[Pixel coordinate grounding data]
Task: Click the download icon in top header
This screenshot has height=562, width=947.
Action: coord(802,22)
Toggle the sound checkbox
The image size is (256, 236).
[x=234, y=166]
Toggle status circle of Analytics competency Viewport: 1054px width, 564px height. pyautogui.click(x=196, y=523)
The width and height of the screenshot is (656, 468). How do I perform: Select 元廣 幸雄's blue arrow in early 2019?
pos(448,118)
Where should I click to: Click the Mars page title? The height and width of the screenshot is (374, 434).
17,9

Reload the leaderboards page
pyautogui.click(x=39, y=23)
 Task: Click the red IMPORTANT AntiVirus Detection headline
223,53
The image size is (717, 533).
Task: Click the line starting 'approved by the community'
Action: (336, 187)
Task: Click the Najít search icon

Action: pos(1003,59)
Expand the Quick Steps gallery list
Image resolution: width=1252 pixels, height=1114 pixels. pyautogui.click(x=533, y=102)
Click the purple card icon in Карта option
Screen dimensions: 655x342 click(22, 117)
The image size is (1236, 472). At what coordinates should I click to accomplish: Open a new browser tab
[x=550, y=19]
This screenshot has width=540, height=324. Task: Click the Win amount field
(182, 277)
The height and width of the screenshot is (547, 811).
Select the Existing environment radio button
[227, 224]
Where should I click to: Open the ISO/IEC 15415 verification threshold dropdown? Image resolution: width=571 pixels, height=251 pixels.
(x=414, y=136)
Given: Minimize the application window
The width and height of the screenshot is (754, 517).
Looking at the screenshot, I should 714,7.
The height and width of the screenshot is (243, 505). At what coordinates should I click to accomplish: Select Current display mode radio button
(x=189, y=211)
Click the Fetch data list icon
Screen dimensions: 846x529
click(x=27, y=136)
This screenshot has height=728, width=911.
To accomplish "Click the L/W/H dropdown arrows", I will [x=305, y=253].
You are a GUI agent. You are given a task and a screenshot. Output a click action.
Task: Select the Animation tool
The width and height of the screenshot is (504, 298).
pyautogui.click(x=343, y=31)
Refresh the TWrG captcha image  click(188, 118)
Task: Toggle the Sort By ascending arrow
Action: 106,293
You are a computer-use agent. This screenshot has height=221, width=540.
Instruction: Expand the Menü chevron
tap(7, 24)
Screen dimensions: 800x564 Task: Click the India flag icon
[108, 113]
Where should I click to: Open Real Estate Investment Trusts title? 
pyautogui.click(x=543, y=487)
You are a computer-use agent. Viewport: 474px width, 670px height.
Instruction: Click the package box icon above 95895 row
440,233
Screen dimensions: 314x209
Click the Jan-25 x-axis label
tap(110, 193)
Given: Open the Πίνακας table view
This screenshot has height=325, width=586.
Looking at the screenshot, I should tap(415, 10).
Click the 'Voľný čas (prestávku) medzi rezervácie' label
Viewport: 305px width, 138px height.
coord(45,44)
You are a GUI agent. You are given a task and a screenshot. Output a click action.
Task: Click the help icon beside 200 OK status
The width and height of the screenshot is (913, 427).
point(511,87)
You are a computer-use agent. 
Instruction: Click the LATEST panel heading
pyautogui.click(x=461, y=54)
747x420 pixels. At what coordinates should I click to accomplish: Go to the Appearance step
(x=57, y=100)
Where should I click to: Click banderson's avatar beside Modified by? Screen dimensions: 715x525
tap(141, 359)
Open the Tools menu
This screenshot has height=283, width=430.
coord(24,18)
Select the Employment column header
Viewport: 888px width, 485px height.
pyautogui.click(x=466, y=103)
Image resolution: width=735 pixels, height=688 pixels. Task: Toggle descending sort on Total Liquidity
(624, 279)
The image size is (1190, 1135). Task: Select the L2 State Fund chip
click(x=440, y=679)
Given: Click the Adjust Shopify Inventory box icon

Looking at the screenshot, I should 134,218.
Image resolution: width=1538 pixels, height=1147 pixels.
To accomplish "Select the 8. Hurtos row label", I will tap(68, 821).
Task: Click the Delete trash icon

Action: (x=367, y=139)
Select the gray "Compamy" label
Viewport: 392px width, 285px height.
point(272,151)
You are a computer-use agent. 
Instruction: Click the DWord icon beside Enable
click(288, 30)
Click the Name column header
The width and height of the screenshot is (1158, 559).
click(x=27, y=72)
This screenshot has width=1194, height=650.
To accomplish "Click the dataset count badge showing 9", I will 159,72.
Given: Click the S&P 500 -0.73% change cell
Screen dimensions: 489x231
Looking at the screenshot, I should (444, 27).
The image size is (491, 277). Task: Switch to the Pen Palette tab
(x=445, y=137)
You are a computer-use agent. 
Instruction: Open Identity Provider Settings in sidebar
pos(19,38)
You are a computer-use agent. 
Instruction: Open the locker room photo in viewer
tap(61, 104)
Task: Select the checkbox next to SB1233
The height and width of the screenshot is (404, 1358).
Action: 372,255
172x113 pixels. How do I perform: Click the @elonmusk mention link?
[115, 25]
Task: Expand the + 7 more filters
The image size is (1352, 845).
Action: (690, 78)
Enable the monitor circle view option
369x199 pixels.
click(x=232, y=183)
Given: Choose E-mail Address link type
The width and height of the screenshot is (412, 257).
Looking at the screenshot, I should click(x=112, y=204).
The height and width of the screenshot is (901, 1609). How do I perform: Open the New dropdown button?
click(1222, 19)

> **INSTRUCTIONS TO FOLLOW**
Return, from the entries, each line that holds "circle".

> **RESPONSE**
Toggle status circle of Analytics competency Viewport: 1054px width, 564px height. pyautogui.click(x=196, y=523)
Enable the monitor circle view option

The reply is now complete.